It’s hard to find a better way of describing the bizarre work of Sharmanka Kinetic Theatre than in the words of the artists themselves -“Hundreds of carved figures and pieces of old scrap perform an incredible choreography to haunting music and synchronised light, telling the funny and tragic stories of the human spirit as it struggles against the relentless circles of life and death”.
I first stumbled across Sharmanka at the Edinburgh Fringe back in 2008. It was a strange and unique experience; upon entry we were handed a pair of binoculars and ushered into a darkened auditorium. Once seated, beautifully eerie music began to play and one by one the huge sculptures on the stage were lit up and came to life, moving in a variety of intricate and fascinating ways and throwing exaggerated shadows across the whole space. The level of detail was amazing (hence the binoculars) and each exhibit told its own story.
Founded in Russia in 1989, Sharmanka (Russian for hurdy-gurdy) is a collaboration between sculptor and mechanic Eduard Bersudsky, theatre director Tatyana Jakovskaya and lighting designer Sergey Jakovsky. The trio have been based in Glasgow since 1996, where they have made their permanent home at Trongate 103.

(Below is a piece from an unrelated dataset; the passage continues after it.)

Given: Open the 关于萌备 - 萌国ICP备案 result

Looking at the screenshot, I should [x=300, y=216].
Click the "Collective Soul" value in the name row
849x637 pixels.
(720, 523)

Their sculptures are driven by electrical motors and incorporate anything from old furniture and re-used household items to metal scrap and recycled industrial components. Many also feature a plethora of grotesque wooden figures and all of these items are linked by a series of wheels, cogs, strings and wires forming a complex web of interconnected pieces, moving in tandem. The works have themes as wide ranging as love, death, time, art and politics. All are simultaneously dark, clever and humorous.
Sharmanka regularly send their sculptures on tour and are mounting an exhibition this summer in Tel Aviv, but you can catch their work within the UK at the National Museum in Edinburgh (The Millennium Clock) or by dropping into one of their weekly performances at Trongate 103 in Glasgow.